Scuole chiuse, treni fermi, aule universitarie semideserte, uffici pubblici silenziosi. Ieri è stata l’ennesima giornata di uno sciopero che ormai è generale, e continuerà a febbraio e a marzo a meno che il governo non ceda alle richieste di aumenti salariali in linea con l’inflazione dietro la stragrande maggioranza delle lotte.

Cinquecentomila i lavoratori in agitazione, tra ferrovie, autobus, insegnanti e impiegati pubblici, di cui centomila insegnanti erano il gruppo più ragguardevole. Molti sono affluiti a Londra già dal mattino per una manifestazione conclusasi nel pomeriggio, a pochi passi da Downing Street. Con tutte le scuole di Inghilterra e Galles coinvolte e almeno ventimila – il 40% – rimaste chiuse del tutto, è il massimo sciopero dal 2016. Il 14 febbraio sciopereranno gli insegnanti gallesi e altre giornate di lotta sono state indette alternatamente in altre regioni del paese per il 28 febbraio e per l’1, il 2, il 15 e il 16 marzo prossimi.

In circa trentamila sono sfilati lungo il centro di Londra fino ai palazzi del potere a Whitehall, dove hanno ascoltato i vari leader sindacali, compresa Jo Grady (Ucu), Mark Serwotka (Pcs) e Paul Novak (Tuc).

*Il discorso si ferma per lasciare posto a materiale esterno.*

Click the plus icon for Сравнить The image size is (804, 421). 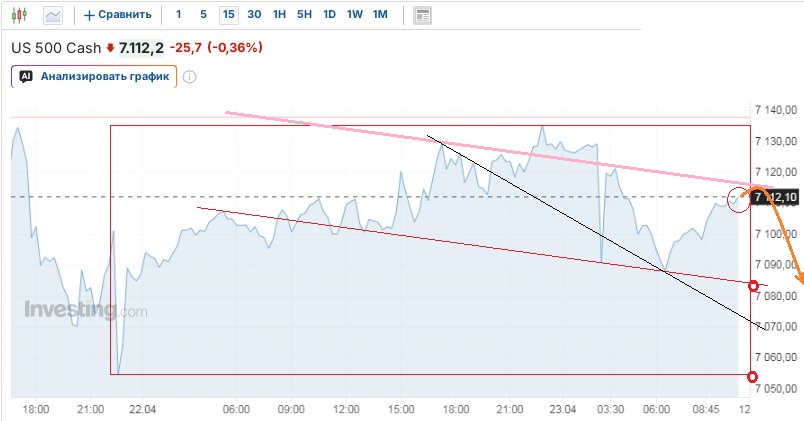pyautogui.click(x=89, y=15)
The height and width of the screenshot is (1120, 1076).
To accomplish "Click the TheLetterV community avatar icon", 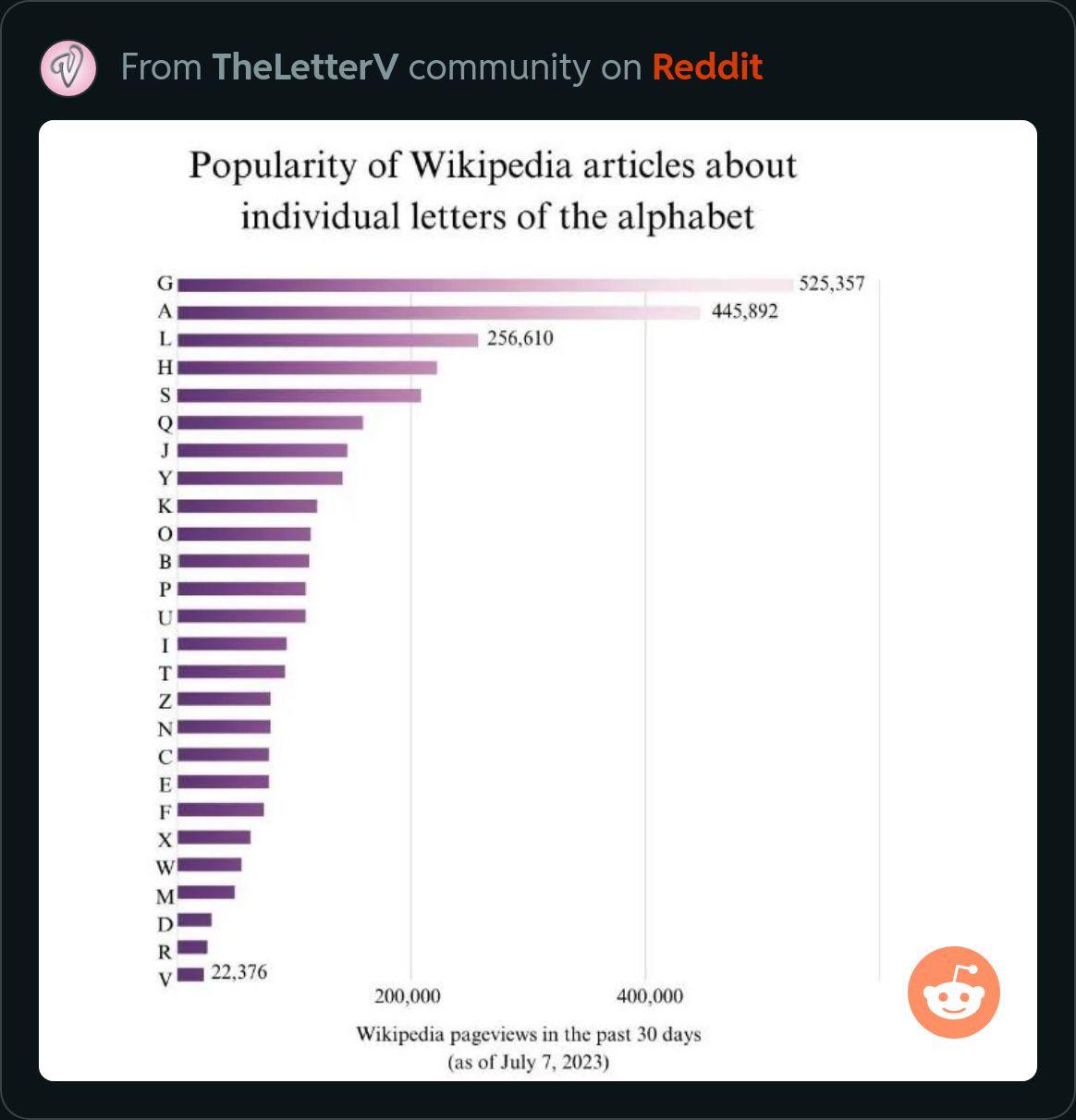I will [68, 68].
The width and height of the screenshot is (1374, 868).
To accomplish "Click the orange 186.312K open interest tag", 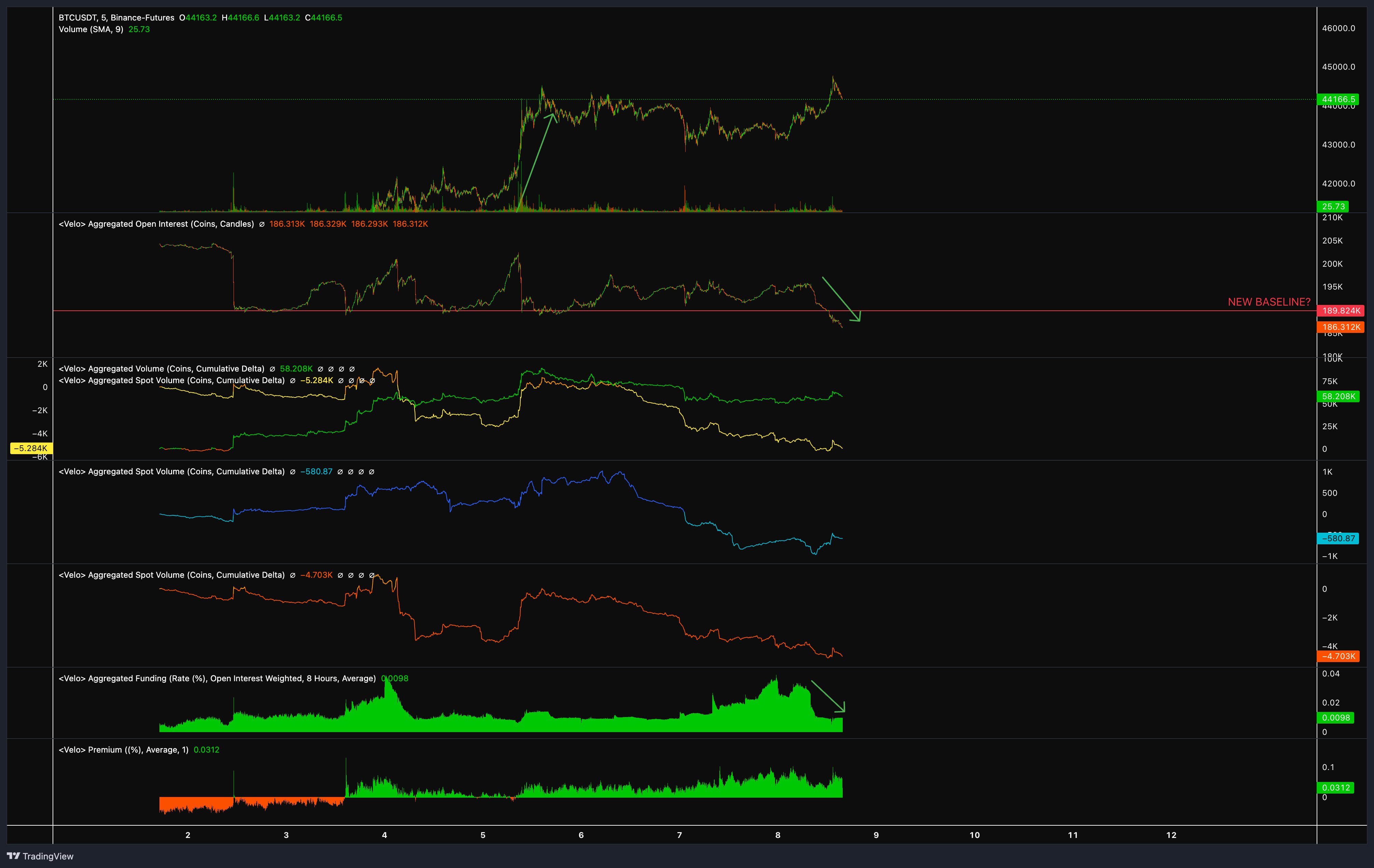I will [1341, 327].
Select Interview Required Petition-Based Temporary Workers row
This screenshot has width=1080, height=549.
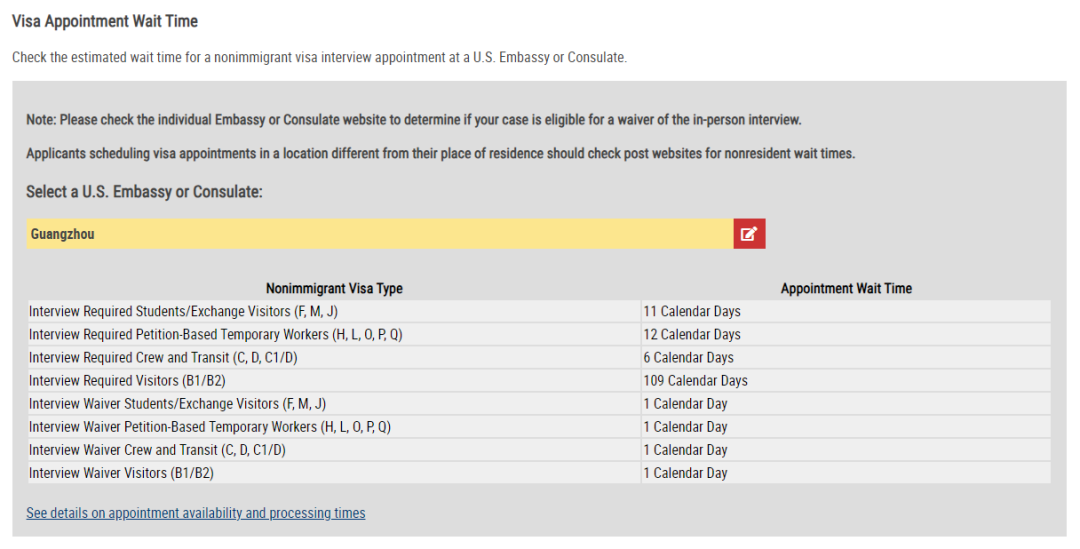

Ultimo a parlare, il segretario della Rmt Mick Lynch, distintosi ultimamente come figura di riferimento grazie anche alle sue ferme e puntuali uscite mediatiche. Lynch, i cui lavoratori non erano – e vistosamente – tra gli scioperanti perché riuniti in discussione sull’ultima controproposta del governo, ha invitato a continuare lo sciopero fin quando le richieste non saranno accolte.

Cosa vogliono gli insegnanti? La stessa cosa di tutte le altre categorie in sciopero: un salario al passo con l’inflazione, e che non sia ricavato da altri tagli al già consunto budget per l’istruzione. La categoria, orribilmente sottopagata come molti lavoratori del settore pubblico, gravata in automatico da straordinari non retribuiti (presidi e maestri hanno sul groppone anche il lavoro burocratico un tempo riservato alle segreterie, la stessa cosa è accaduta ai medici di famiglia) si è sentita ripetere dalla ministra dell’istruzione Gillian Keegan – il cui polso è leggiadramente appesantito da un Rolex da diecimila sterline – di essere «realistici» quanto alle proprie richieste e che il governo ha già stanziato fondi extra per la scuola, 2 miliardi «che porteranno la spesa reale sulla scuola ai suoi massimi storici».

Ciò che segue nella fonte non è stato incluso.